Действительно, все шло у американца отлично. Но нередко случается, что какая-то неучтенная мелочь создает вдруг угрозу самому искусному стратегу. Так случилось и с Бобом Хайли.
– Я не боюсь русских воинов, – хмелея, выкрикивал старый вождь. – Пусть их будет много, как этих сосен на берегу... Я уйду от них в горы.
В конце концов Инхаглик согласился переселиться.
Переселяясь на новые места, вождь племени решил снести поселок. Хайли подумал, что старый индеец прав: хижины были сложены из сухого, обработанного леса, и проще было перенести их на расстояние в каких-нибудь пятнадцать километров, чем строить новые жилища из сырой сосны. Эта подробность, вообще говоря, не занимала Хайли. Ему понадобился только один час, чтобы разбить удобную и просторную брезентовую палатку. Но он совершенно забыл о маленьком темном флакончике из-под кураре. Разбирая хижину, в которой жил американец, какой-то индеец поднял этот флакончик и передал его своему вождю...
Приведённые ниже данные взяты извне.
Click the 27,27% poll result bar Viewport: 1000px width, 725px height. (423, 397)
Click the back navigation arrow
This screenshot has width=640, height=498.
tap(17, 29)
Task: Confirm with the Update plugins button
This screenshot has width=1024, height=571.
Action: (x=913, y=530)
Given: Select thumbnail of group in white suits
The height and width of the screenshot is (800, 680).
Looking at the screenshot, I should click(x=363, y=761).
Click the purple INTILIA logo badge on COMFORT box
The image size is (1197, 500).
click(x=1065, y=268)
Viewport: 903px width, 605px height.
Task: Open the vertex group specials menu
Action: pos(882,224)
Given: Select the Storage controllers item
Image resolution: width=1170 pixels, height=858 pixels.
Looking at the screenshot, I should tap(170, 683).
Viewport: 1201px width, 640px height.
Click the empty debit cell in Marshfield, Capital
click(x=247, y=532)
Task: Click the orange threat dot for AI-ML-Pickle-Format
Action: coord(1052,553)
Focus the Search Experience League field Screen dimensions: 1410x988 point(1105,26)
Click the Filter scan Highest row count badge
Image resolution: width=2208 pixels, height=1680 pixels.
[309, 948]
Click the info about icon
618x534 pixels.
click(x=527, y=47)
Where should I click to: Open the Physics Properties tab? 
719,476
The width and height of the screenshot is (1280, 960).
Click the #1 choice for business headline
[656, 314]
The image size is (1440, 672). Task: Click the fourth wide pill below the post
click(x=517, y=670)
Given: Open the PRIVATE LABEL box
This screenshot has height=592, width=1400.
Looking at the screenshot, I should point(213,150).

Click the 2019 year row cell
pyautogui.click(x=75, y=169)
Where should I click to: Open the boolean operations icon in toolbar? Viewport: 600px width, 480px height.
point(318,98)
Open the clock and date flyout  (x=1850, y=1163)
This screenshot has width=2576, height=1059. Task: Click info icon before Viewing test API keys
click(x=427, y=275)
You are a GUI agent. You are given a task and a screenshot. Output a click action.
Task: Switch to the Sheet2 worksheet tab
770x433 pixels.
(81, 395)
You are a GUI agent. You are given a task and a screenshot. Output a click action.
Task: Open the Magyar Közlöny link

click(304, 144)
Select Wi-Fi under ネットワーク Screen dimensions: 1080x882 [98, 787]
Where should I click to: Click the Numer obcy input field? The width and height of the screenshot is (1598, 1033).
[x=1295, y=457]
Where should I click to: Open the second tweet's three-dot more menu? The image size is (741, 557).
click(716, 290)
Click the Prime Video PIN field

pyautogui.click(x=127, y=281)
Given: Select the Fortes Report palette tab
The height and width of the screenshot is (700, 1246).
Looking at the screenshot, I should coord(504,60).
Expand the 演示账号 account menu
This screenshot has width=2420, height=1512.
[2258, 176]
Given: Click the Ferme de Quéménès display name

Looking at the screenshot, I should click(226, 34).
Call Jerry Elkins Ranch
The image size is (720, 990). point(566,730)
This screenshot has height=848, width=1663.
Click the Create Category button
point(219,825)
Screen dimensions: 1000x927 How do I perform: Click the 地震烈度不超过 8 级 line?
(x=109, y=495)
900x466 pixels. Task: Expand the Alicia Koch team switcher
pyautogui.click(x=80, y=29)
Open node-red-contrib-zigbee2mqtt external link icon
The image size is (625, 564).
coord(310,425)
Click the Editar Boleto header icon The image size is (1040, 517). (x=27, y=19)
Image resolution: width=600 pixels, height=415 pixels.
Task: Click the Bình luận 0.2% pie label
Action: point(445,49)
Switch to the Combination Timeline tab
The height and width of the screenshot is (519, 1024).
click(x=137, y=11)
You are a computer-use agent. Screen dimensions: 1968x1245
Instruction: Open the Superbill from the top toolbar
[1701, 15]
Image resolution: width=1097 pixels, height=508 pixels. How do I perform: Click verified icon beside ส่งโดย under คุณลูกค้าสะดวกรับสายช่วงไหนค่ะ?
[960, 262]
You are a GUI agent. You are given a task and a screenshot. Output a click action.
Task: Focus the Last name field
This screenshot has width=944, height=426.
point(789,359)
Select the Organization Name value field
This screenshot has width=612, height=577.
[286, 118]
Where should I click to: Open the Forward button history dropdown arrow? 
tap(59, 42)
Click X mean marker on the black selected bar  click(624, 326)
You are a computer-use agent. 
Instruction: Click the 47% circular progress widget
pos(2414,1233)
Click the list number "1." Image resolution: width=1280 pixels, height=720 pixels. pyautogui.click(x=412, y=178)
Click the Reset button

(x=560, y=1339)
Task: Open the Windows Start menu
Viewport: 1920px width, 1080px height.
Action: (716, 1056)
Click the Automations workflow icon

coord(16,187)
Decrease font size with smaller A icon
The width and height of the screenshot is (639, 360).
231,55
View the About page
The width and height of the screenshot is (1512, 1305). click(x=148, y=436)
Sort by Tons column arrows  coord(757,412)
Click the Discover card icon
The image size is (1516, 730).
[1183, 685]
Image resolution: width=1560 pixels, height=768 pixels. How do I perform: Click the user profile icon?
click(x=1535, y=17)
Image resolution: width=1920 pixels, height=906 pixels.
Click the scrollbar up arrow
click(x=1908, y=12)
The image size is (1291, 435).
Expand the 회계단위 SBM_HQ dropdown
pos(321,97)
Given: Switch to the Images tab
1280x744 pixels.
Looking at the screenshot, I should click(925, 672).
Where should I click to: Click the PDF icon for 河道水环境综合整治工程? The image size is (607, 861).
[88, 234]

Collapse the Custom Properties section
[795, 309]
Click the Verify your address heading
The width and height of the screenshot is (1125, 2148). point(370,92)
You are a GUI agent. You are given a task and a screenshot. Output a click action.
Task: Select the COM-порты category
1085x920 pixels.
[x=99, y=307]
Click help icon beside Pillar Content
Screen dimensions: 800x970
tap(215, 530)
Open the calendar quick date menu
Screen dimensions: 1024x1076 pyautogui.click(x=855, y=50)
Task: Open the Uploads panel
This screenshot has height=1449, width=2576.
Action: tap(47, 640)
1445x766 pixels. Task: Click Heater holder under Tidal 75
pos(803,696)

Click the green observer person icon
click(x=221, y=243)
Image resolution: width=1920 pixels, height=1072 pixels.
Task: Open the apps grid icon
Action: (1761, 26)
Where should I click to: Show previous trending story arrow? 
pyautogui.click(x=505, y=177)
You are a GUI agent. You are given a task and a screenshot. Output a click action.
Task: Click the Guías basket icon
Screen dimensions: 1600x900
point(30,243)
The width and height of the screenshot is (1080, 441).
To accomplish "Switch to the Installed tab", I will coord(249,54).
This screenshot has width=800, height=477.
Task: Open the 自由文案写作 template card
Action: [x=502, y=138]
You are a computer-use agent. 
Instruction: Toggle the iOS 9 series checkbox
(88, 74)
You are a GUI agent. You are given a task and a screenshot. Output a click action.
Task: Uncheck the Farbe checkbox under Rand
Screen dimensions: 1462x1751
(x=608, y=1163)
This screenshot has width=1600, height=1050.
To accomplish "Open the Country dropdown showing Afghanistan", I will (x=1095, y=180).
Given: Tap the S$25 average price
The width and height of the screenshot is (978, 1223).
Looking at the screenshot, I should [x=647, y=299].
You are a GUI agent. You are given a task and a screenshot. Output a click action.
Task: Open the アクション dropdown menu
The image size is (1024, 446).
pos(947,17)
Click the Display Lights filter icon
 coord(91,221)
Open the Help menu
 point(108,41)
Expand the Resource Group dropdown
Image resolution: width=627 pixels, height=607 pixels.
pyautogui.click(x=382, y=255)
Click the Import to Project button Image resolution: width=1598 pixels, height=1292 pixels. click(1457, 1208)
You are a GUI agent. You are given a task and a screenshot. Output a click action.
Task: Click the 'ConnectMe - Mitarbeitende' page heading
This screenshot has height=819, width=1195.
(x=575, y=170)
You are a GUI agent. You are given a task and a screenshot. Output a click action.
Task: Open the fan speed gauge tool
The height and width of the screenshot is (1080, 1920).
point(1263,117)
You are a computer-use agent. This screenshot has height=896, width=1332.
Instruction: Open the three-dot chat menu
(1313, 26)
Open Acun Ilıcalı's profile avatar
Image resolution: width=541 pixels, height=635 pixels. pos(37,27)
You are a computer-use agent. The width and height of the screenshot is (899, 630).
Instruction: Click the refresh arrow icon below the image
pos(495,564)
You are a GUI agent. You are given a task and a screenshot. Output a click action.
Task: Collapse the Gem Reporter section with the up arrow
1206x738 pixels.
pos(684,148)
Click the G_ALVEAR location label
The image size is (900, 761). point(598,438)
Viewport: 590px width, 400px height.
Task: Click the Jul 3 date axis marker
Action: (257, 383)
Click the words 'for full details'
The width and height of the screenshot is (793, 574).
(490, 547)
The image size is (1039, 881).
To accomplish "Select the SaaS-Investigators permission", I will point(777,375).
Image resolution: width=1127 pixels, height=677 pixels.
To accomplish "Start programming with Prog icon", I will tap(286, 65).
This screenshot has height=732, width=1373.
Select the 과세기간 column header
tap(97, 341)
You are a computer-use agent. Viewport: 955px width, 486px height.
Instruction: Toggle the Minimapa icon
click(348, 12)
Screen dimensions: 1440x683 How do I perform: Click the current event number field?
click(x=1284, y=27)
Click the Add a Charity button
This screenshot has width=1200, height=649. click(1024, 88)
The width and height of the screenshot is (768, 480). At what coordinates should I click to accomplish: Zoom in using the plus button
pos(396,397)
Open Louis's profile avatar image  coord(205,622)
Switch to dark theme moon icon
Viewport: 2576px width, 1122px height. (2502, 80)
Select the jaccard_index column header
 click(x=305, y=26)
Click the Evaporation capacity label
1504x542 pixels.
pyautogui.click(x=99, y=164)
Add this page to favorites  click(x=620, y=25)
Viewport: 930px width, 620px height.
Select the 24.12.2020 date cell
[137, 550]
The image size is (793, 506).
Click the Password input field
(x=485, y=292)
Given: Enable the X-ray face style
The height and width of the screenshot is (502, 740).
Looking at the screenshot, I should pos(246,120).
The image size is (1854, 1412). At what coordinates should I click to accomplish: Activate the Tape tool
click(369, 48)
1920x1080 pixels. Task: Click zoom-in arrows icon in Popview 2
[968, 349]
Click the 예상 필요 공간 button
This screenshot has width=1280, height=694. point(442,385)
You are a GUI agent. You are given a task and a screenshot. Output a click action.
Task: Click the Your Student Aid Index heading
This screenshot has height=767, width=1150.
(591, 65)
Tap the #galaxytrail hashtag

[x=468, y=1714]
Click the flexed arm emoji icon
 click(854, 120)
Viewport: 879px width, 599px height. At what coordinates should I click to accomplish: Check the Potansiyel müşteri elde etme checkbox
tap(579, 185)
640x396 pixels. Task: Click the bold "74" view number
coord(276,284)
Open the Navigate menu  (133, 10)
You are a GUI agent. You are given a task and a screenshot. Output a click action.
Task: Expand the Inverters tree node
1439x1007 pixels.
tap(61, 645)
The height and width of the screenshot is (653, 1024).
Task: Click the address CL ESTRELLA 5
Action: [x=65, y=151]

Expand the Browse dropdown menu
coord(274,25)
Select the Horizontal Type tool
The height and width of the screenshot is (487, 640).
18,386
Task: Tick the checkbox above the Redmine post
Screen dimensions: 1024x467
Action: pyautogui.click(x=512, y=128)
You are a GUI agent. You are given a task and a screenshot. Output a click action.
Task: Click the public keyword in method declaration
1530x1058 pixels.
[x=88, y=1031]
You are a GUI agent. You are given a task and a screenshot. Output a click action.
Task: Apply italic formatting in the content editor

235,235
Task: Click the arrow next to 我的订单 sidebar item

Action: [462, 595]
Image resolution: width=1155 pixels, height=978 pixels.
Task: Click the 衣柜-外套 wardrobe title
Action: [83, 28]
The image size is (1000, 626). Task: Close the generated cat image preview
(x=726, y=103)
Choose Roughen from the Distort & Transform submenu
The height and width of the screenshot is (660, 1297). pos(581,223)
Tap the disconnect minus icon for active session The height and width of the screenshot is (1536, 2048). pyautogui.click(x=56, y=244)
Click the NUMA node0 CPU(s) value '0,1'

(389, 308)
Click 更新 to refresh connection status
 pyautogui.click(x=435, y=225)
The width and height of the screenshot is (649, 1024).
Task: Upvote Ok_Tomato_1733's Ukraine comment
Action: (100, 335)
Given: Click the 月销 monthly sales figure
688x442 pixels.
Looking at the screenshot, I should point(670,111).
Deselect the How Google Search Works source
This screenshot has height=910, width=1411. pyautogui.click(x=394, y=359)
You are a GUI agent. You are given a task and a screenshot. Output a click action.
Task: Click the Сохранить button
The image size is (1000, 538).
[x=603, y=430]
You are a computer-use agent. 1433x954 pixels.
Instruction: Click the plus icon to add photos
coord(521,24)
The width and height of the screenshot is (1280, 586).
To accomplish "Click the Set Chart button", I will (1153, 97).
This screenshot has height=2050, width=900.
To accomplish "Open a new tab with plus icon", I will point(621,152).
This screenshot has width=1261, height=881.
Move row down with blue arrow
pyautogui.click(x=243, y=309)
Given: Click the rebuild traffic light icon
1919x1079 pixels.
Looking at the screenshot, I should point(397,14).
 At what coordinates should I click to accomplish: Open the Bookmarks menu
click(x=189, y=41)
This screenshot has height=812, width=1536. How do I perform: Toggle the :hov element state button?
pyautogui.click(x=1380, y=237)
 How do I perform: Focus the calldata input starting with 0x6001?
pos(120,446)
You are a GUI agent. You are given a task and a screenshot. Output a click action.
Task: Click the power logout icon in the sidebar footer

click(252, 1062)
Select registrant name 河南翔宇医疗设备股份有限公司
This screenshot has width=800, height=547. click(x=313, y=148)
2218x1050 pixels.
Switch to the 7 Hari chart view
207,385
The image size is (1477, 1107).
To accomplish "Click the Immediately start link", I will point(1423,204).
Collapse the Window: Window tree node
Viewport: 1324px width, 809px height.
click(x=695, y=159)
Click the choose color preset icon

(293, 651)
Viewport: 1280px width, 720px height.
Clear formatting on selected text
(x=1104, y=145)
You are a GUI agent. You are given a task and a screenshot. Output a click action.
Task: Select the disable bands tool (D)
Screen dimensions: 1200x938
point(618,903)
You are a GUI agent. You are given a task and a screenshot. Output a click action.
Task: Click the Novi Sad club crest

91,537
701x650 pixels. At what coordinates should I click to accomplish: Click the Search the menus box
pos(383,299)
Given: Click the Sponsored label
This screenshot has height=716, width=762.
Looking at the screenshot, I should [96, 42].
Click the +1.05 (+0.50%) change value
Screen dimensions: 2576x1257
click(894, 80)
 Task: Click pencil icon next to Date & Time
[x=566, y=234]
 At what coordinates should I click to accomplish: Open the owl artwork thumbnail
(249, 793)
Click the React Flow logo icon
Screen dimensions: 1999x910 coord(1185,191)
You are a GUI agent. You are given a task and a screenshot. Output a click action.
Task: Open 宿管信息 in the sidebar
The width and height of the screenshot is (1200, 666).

Инхаглик долго рассматривал темную бутылочку, следя, как на дне ее переливается несколько прозрачных капель. Вождя поразило изображение черепа и двух скрещенных костей на этикетке. И еще его озадачило то обстоятельство, что флакончик, аккуратно завернутый в листья, лежал в узкой щели бревенчатой стены.
Все это показалось Инхаглику подозрительным.
После долгого раздумья, сомнений и колебаний Инхаглик принял, наконец, решение. Он наполнил флакончик водой, хорошо сполоснул его и перелил потемневшую жидкость в пустую гильзу патрона. Гильзу тщательно закупорил и спрятал на груди. Потом вышел из хижины и приказал позвать молодого воина по имени "Ветер"... Стройный, черноглазый юноша через несколько минут почтительно стоял перед вождем.
– Тебе дали красивое имя "Ветер", потому что ты самый быстроногий из моих воинов, – сказал Инхаглик. – Сейчас ты должен будешь это имя оправдать. Скажешь своим, что я послал тебя на факторию, где ты пробудешь несколько дней. Но ты на факторию не пойдешь. Ты должен бежать в русское селение на берегу океана и показать русским вот эту маленькую бутылочку. Пусть русские объяснят, какие написаны здесь слова. Я думаю, что человек с фактории не сможет этого сделать.
Юноша бережно принял флакон.
– Ты должен мчаться, как ветер, и принести обратно эту маленькую посуду, – строго добавил Инхаглик.
– Я буду мчаться быстрее ветра, – сказал молодой индеец.
Около ста километров от фактории до устья реки Тлышитны, что вытекает из озера Плавежного, отряд Серебренникова прошел за восемь дней. В малых селениях индейцев русских встречали гостеприимно: звали путешественников в свои хижины, делились с ними пищей, наперебой рассказывали о дальнейшем пути в верховья реки.
Не рискуя пробираться к озеру по мелкой, порожистой Тлышитне, Серебренников оставил в устье этой реки трех промышленников, а с остальными ушел к Плавежному пешком. Шесть суток почти непрерывного пути через удушливые болота, через трясины, бурелом и лесную глухомань Аляски были самым трудным участком пути. Только 30 мая измученные путешественники увидели широкий простор Плавежного и далекие заснеженные горы на западе.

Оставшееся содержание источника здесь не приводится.